### Provided text
════

Winner: The many fans of Mrs. Q (and hopefully school-lunch eaters everywhere)
The mysterious Mrs. Q of 'Fed Up With Lunch' fame outed herself this week after a year of anonymously documenting lunches (and posting daily food pix high on the "eew" factor) served at the Chicago public school where she works. For kids who qualify for free or reduced meals, school lunch is often the most important (read: only) meal of their day. And in families with the means to provide good meals for their kids, parents too often have no idea what's really being served. No-longer undercover eater Sarah Wu bravely showed us, and more bravely ate, what many of our children face everyday. Can we plead ignorance anymore?

Judge Decrees: If You Build It, They Will Come (or not)
Parents and nutritionists have been strong-arming schools for years to stop selling junk food and sodas in school vending machines. And slowly the Oreos and Gatorade are being replaced with carrots and smoothies. But students aren't going for it. "Kids want healthy stuff like baked Doritos, but not an apple that they can get at home free", says 10th grader John Achnitz. And high school students aren't the only ones not buying; Adult fast-food goers are reaching for the Big Mac, not the salad with cottage cheese. Considering that McDonald's Fruit & Maple Oatmeal has more sugar than a Snickers bar maybe the problem isn't that we're choosing the wrong fast-food menu items; It's that we're going to fast-food restaurants in the first place.

Winner: Job Seekers and Caffeine Lovers
While President Obama takes his job bill to the road in hopes of winning support, Starbucks has been working up its own job-stimulus plan. Believing we all need to work on improving the economy rather than wait for government solutions, Starbucks founder and CEO Howard Schultz will start accepting donations from Starbucks customers next month to help fund loans for small businesses and non-profits. Starting November 1, the loose change from your latté purchase can be creating jobs. In that case, make ours a double mocha macchiato.

Loser: Hungry Americans • Winner: The denizens of Sesame Street (who got a new neighbor)
The number of Americans on food stamps reached a record high this year, up 8.4% from a year earlier. Is this the new normal? Creators of Sesame Street think so. This week Sesame Street introduced their newest Muppet character, Lily, a seven-year-old "food insecure" girl. "She wants to talk about this topic," says Jeanette Betancourt, a senior VP at Sesame Workshop, "because she knows it will help many other families and children." The new character is another reminder that when we have kids' attention, we can education them. And this new lesson is long overdue.

Winner: Julia Child fans (who also happen to own iPads)
Alfred A. Knopf released the e-book edition of Julia Child's Mastering the Art of French Cooking this week, after the initial objections of Child's longtime friend and editor Judith Jones. The ever-faithful Jones argued the e-book should be held off until it could be accurately reproduced and not suffer in the sometimes awkward print to e-book conversion. After more than a year of focused attention, Knopf has succeeded in not only winning Ms. Jones' support, but also in producing an enhanced version that offers readers a pop-up dictionary (um, what's a velouté?) and links for easy jumping between recipes. Will other cookbook authors follow in her footsteps? Alton Brown said this week he is done with traditional publishing and will focus on e-books. He wants to "go where nobody has gone before." But didn't Julia, ever at the vanguard, the ground-breaker, just beat him to it?

════

### Tasks to perform
• a. In the food news roundup, what is the name of the new Muppet character that Sesame Street introduced?
• b. From the food news roundup, print everything from "Winner: Job Seekers" down to "double mocha macchiato.".

════

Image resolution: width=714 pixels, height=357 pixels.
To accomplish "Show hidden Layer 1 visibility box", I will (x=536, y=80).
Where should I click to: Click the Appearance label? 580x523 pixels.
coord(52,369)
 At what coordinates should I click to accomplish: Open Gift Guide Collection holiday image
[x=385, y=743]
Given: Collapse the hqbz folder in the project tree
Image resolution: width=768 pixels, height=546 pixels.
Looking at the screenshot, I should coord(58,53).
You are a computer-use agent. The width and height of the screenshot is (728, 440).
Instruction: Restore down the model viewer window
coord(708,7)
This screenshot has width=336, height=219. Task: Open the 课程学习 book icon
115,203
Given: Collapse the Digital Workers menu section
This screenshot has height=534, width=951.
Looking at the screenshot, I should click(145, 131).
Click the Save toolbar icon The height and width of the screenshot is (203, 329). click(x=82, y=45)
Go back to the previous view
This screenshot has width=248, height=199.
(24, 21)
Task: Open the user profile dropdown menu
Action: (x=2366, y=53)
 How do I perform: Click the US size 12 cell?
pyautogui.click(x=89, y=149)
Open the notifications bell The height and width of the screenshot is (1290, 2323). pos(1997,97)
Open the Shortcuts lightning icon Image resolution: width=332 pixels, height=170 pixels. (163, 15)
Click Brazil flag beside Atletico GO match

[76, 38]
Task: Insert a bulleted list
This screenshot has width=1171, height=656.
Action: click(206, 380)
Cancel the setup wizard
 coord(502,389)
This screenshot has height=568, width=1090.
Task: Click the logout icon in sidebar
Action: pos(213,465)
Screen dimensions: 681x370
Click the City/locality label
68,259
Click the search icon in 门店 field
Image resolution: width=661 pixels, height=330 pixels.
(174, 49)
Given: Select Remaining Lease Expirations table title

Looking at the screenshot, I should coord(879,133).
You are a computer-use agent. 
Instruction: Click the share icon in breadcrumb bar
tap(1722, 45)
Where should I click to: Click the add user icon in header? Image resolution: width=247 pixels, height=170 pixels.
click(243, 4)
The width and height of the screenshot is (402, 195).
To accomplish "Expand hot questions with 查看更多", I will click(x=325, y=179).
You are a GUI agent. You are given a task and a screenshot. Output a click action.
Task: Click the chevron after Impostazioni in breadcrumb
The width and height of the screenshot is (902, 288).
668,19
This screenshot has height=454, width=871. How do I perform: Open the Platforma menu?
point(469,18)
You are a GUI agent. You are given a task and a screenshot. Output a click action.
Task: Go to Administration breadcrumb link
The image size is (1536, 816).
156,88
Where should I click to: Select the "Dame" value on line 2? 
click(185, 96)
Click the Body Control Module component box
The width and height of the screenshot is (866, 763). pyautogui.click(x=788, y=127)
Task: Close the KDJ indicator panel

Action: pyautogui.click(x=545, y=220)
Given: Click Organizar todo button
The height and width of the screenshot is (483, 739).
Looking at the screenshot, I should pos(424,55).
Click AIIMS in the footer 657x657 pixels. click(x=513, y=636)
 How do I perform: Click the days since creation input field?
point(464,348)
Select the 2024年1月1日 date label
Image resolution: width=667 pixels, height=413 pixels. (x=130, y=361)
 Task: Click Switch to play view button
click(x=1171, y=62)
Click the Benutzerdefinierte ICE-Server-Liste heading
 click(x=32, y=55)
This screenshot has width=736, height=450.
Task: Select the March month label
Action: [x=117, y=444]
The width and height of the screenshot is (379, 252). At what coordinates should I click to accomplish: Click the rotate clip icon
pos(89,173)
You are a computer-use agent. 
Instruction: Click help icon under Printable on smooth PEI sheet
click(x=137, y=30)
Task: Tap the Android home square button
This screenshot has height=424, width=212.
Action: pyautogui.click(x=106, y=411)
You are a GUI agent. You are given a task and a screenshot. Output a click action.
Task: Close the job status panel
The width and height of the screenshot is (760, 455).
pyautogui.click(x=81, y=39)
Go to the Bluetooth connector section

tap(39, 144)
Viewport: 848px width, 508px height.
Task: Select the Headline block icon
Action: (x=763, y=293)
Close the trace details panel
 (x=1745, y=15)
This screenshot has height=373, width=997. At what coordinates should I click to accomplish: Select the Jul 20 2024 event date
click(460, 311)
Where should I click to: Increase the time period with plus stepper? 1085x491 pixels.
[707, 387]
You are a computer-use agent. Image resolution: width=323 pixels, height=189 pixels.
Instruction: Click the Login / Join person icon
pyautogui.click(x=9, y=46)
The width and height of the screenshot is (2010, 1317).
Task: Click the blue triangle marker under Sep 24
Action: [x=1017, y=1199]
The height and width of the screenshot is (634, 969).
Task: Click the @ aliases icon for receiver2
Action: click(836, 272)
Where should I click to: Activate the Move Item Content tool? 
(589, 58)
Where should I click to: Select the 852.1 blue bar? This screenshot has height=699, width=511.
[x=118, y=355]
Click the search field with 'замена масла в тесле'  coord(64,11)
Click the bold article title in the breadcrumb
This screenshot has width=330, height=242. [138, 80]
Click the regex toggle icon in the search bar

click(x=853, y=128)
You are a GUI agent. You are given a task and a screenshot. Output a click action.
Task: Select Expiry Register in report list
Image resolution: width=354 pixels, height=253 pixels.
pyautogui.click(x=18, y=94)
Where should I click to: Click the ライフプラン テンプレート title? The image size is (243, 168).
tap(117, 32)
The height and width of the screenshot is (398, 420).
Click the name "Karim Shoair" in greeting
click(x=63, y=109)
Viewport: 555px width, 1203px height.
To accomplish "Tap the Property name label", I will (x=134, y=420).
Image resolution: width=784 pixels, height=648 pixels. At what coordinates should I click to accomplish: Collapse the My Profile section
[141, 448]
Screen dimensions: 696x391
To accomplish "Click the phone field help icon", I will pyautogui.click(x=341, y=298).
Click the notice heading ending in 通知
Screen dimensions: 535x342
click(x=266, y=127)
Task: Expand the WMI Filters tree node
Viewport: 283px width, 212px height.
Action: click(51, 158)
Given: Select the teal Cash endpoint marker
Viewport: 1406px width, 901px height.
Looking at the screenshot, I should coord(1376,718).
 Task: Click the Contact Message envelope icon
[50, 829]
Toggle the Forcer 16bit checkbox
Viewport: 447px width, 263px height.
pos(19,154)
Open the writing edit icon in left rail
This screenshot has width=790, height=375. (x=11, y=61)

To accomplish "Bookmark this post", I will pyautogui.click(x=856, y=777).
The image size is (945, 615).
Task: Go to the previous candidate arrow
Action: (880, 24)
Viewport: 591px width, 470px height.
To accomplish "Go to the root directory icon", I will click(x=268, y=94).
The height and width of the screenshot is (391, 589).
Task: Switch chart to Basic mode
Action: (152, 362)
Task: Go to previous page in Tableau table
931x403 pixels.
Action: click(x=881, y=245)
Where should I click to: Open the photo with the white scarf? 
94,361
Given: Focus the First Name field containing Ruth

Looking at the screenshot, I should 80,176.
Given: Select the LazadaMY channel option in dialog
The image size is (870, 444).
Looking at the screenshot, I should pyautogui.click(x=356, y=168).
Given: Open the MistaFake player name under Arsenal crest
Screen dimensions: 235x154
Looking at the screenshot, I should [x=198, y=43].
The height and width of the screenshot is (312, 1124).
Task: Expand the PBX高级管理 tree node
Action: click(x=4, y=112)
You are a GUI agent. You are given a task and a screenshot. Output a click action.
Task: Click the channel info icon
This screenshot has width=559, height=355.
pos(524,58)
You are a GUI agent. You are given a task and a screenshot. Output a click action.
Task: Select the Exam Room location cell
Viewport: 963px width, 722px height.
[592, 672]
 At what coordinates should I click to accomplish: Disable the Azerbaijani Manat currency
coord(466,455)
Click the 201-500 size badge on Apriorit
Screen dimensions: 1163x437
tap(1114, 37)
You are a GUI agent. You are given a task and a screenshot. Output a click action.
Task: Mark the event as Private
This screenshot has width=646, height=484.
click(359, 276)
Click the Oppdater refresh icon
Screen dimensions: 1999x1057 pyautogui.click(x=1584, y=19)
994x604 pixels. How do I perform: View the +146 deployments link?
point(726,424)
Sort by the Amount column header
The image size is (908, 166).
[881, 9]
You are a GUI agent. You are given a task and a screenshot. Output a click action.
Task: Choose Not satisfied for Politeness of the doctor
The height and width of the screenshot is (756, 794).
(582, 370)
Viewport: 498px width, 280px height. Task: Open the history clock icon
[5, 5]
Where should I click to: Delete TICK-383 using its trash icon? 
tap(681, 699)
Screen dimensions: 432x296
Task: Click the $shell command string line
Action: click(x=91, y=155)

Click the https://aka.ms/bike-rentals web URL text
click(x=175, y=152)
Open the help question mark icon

════

### Responses to the tasks
• a. Lily

• b.
Winner: Job Seekers and Caffeine Lovers
While President Obama takes his job bill to the road in hopes of winning support, Starbucks has been working up its own job-stimulus plan. Believing we all need to work on improving the economy rather than wait for government solutions, Starbucks founder and CEO Howard Schultz will start accepting donations from Starbucks customers next month to help fund loans for small businesses and non-profits. Starting November 1, the loose change from your latté purchase can be creating jobs. In that case, make ours a double mocha macchiato.